The man lying on the sidewalk with his personal belongings strewn around him immediately caught the attention of a passing Westminster PD sergeant.
Sgt. Don Webb at about 11 a.m. Tuesday was patrolling on McFadden Avenue near Beach Boulevard when he stopped to check on the homeless man.
The man, who said his name was Richard, told the sergeant he suffers from cerebral palsy, doesn’t have full use of his legs and was having trouble getting out of the walkway.
Although Richard said he tries to stand and walk some with the help of a cane, he mostly relies on a wheelchair to get around, but his wheelchair was stolen the night before.
Webb wondered how many hours the homeless had been lying on the sidewalk that morning.
“Nobody called about him,” he said. “I just happened to be driving by the area and saw him.”
Webb, who has worked for Westminster PD for nearly 20 years, got out of his patrol car and helped Richard get to a grassy area near the sidewalk as he put out a message to his colleagues: Can anyone help find a wheelchair?
“I figured a local medical facility might have old equipment they would be willing to donate,” Webb said.
Within a half hour, Cpl.

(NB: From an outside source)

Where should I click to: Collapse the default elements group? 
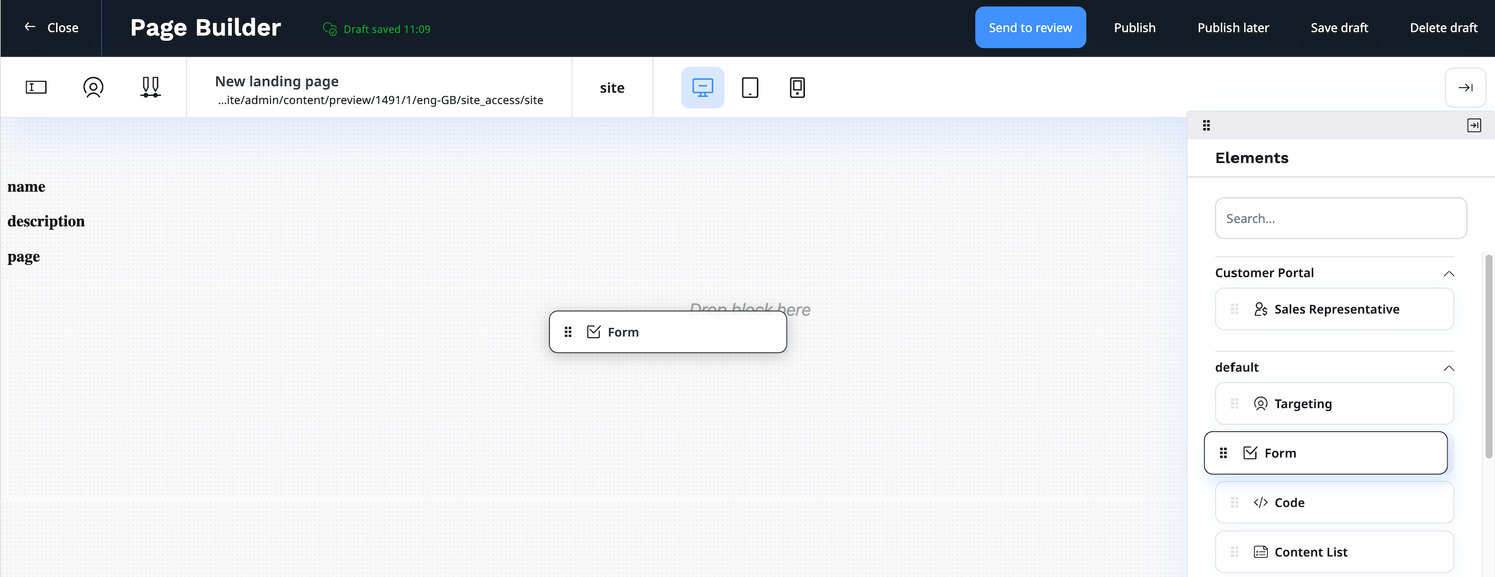pos(1448,368)
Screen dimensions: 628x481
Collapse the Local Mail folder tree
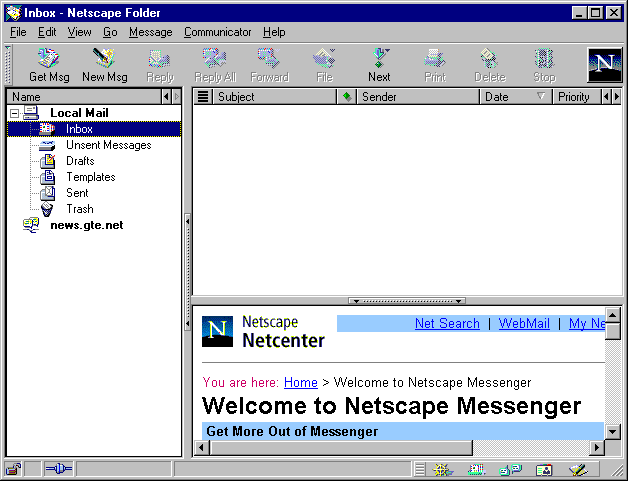click(x=14, y=114)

Scott Gump messaged Webb that Mission Palms Healthcare Center in Westminster would donate a wheelchair.
Gump delivered the wheelchair, and Richard thanked the officers and told them he wanted to try and get up by himself.
Richard grabbed each of his pant legs and dragged his foot toward him so he could reach down and tie the laces on his boots.
The sergeant and corporal offered to help, but Richard declined.
Then Richard tried to stand, and this time he needed Webb’s help.
“I usually fall down, but I also need to keep using my legs,” the homeless man explained to the sergeant.
Webb didn’t let Richard fall.
The sergeant helped the man get into his chair and promised he’d be back to check on him the next day.
“He was excited about it; he was stoked,” Webb said. “He told me, ‘Nice things do happen’.”
Webb is the kind of guy who does nice things when not wearing a badge, as well.
He and his wife spend their Thanksgiving mornings feeding the homeless and he offers to organize rides for the elderly who need help making doctor appointments.
The sergeant said he believes kindness is part of his calling as a Christian, and when he wears his badge, it is simply a part of his job.
“I don’t know that it’s going above and beyond,” he said. “When I saw this man, I thought I could help him. It was just a good thing to do.”